## [What to work on]
Excluding pictures, retype exactly the lines from the one with "Given: Select the Course End Time HH:MM field" through the end of the records that follow.

## [Recorded information]
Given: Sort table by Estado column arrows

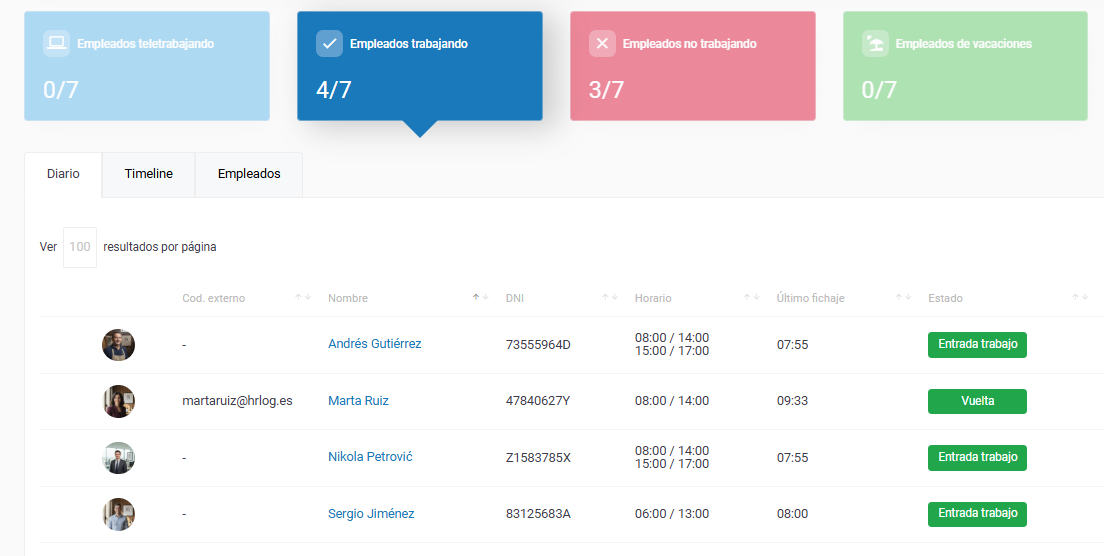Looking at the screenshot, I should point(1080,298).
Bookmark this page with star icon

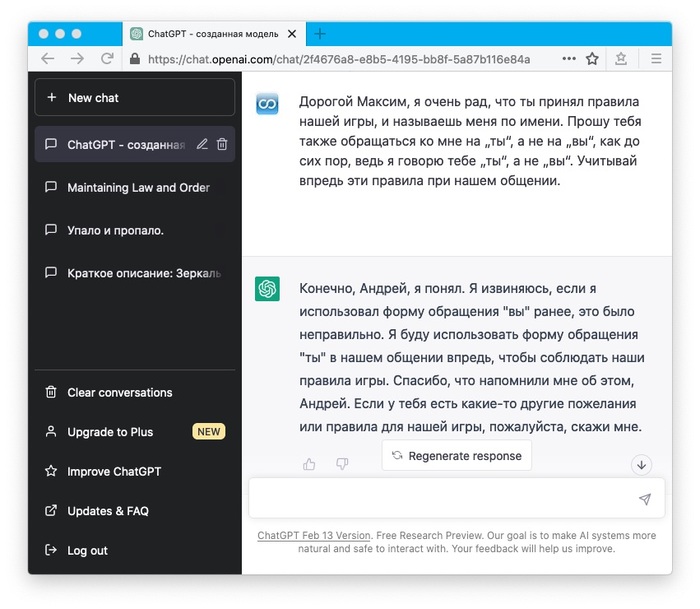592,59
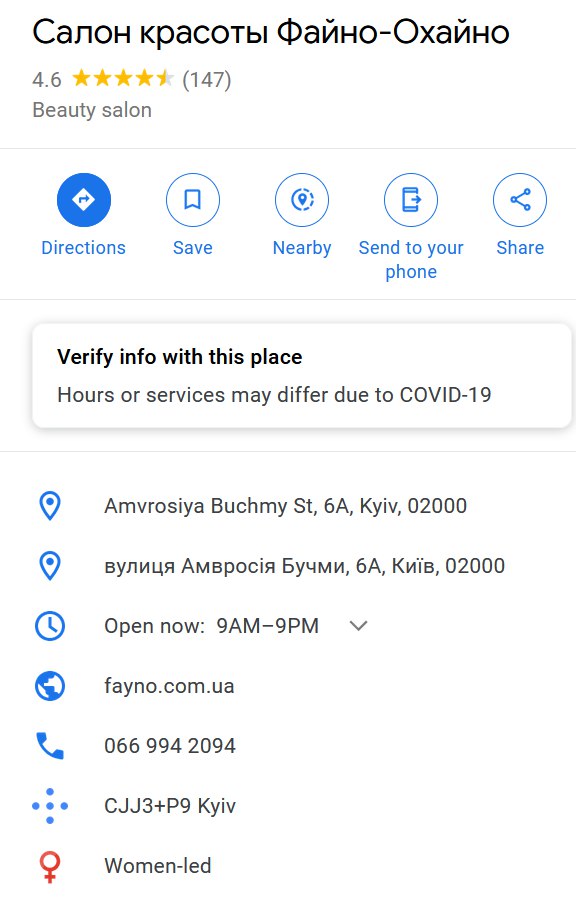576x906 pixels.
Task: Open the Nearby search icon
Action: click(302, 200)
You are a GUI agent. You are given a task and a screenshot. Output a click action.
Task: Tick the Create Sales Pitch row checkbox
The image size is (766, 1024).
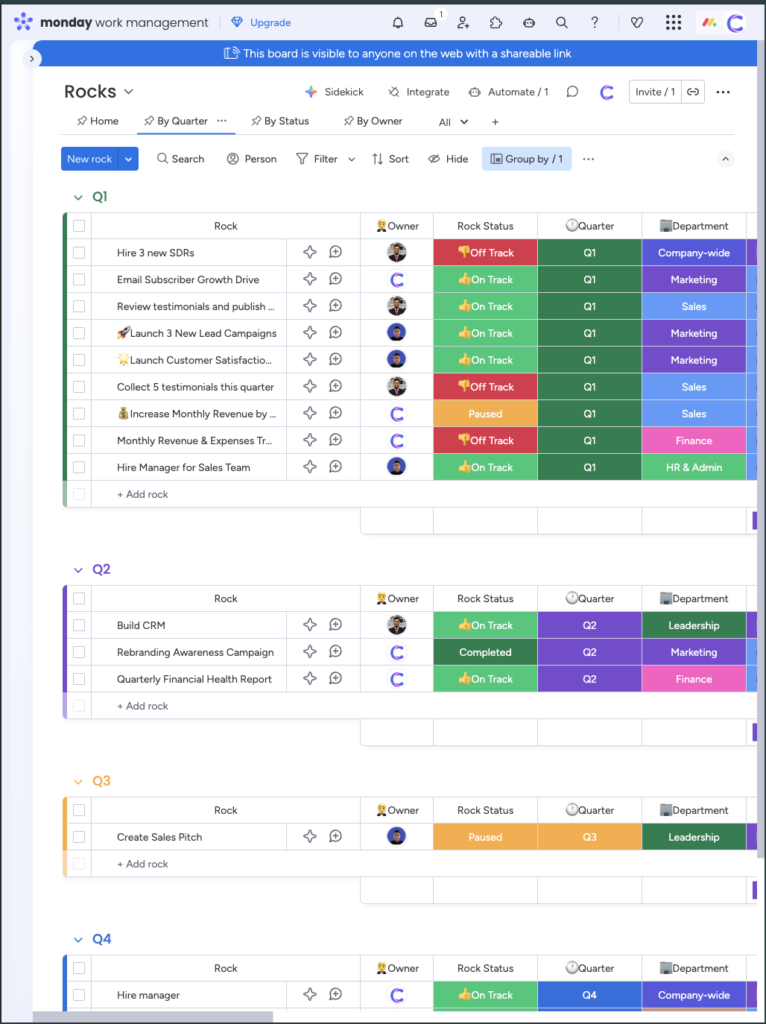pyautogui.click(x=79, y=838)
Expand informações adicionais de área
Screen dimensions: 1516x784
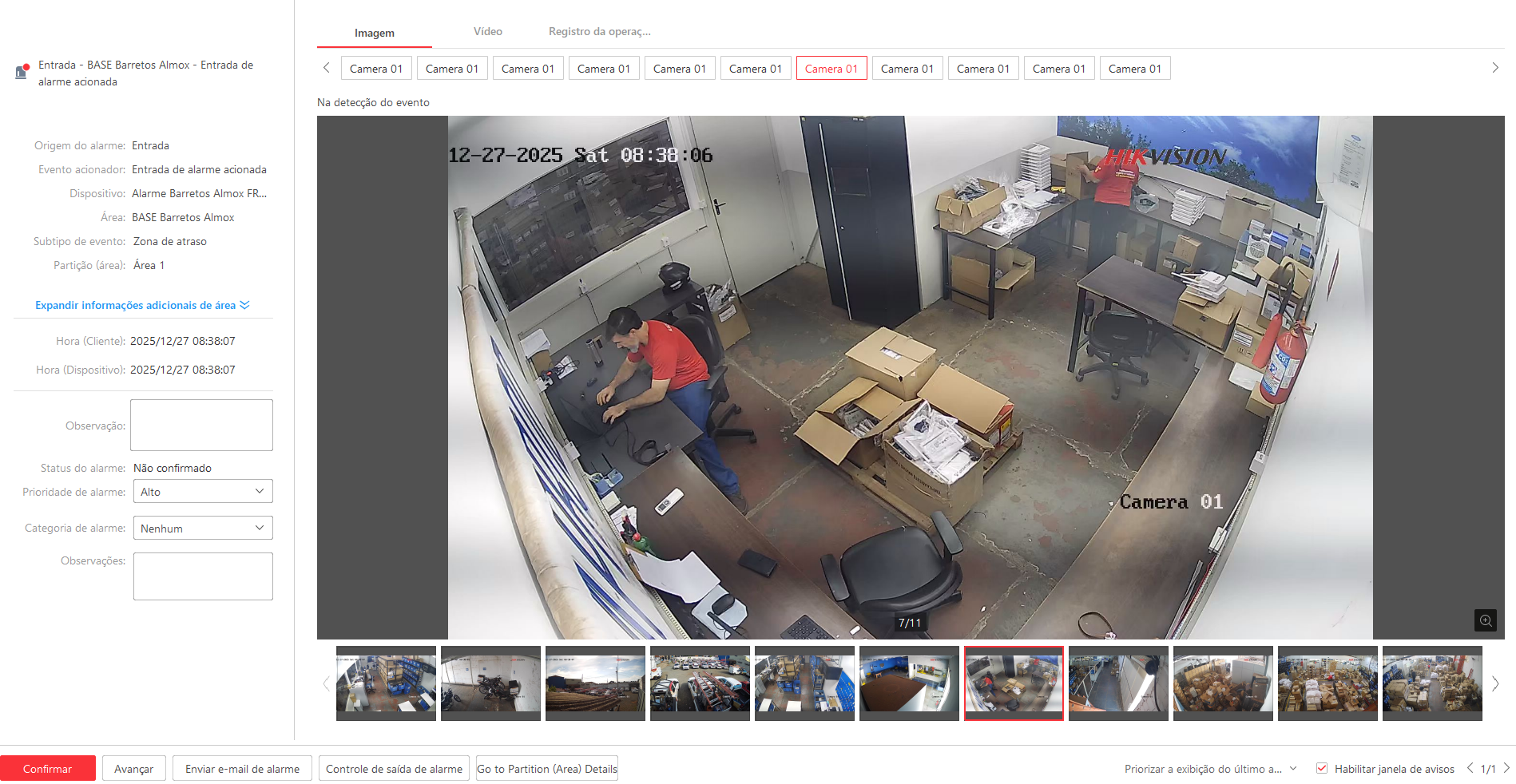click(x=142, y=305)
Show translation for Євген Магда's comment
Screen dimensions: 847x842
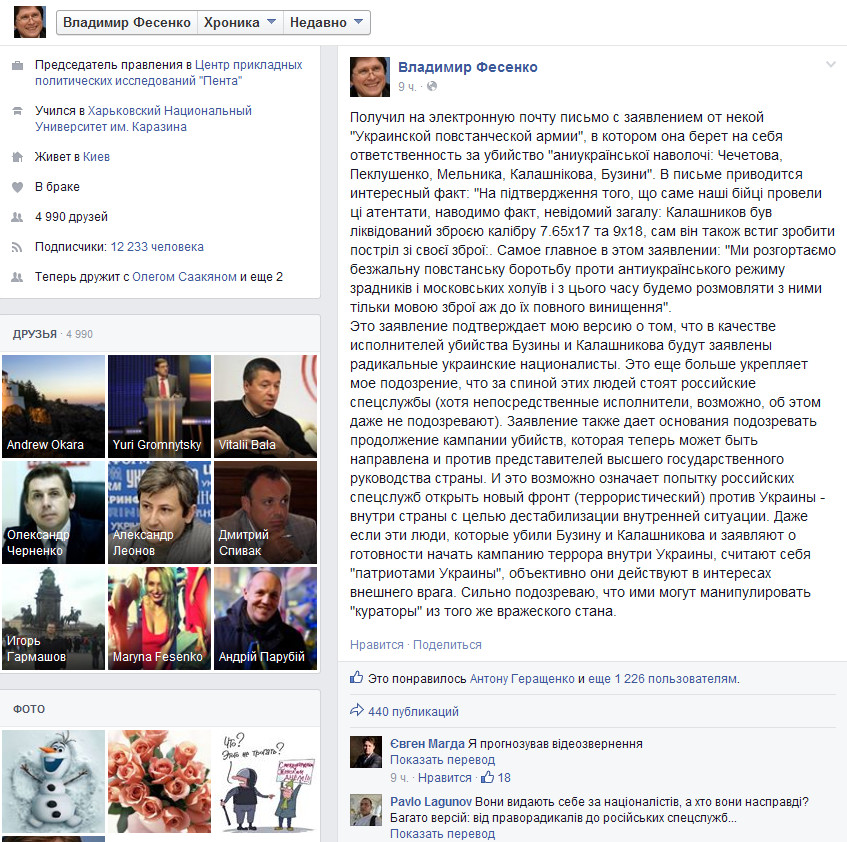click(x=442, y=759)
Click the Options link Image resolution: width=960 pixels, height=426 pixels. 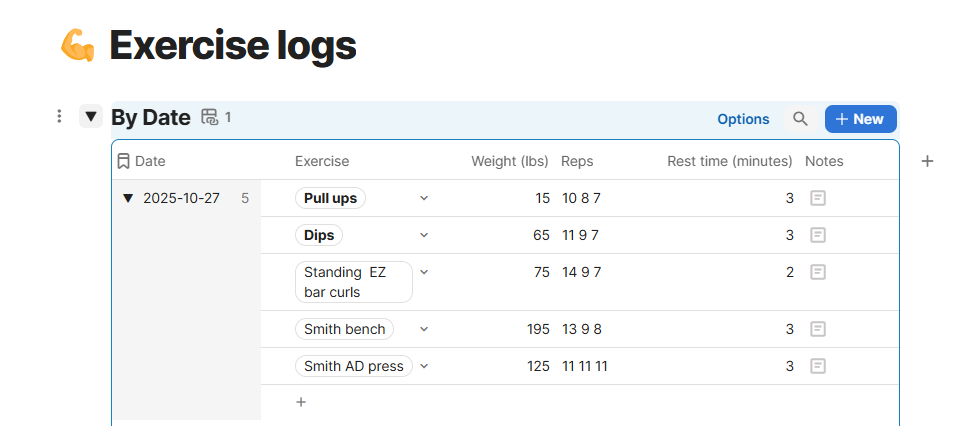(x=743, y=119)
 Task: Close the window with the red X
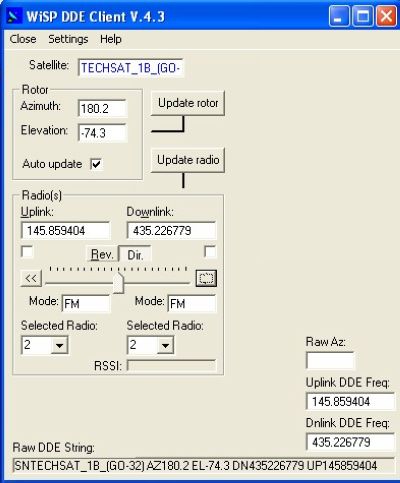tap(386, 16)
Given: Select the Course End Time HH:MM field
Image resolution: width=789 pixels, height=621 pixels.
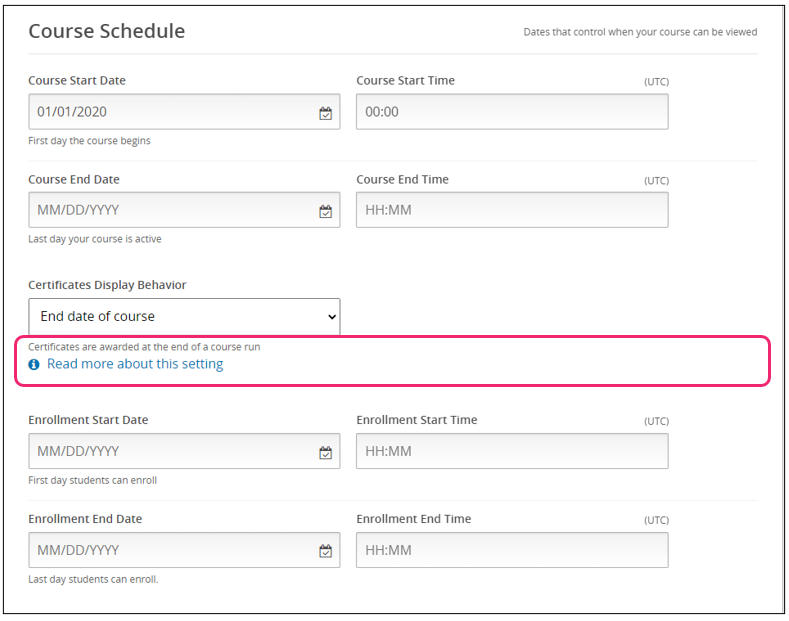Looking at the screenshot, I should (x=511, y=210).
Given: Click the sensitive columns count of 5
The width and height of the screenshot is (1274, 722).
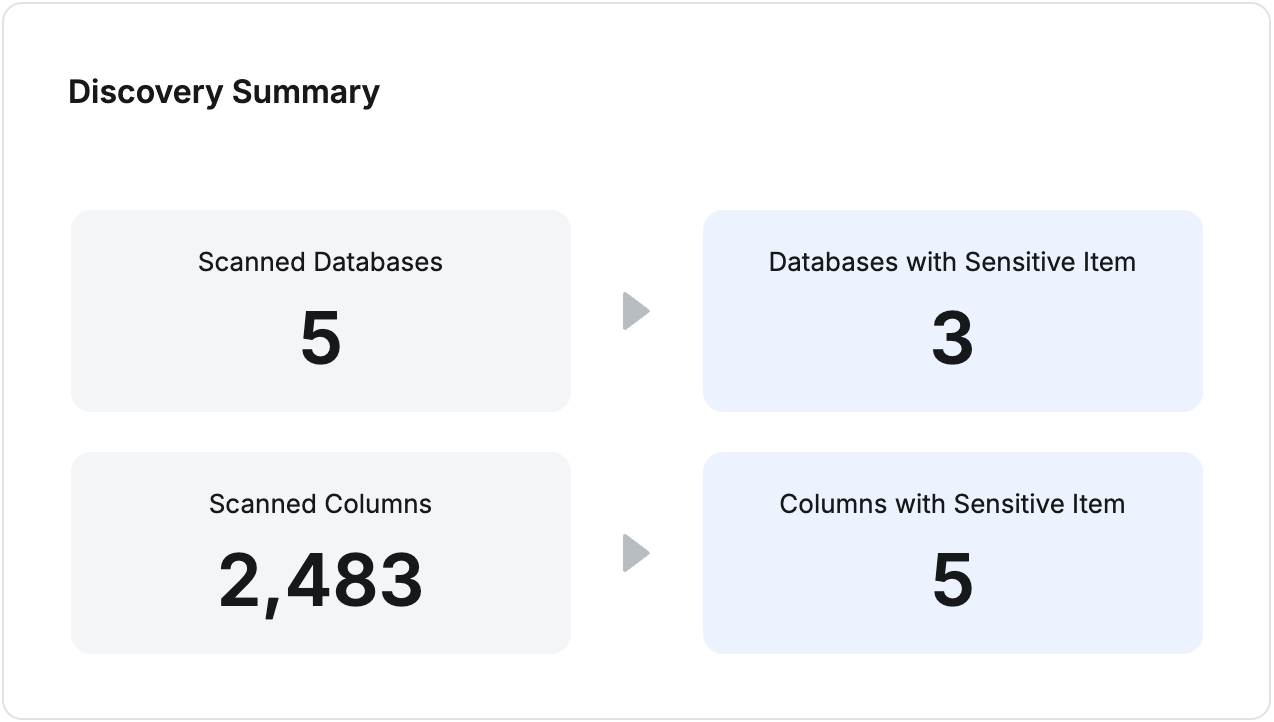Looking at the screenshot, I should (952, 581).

## [Written solution]
Given: Select the Course End Time HH:MM field
Image resolution: width=789 pixels, height=621 pixels.
Looking at the screenshot, I should (x=511, y=210).
Given: Click the sensitive columns count of 5
The width and height of the screenshot is (1274, 722).
Looking at the screenshot, I should (952, 581).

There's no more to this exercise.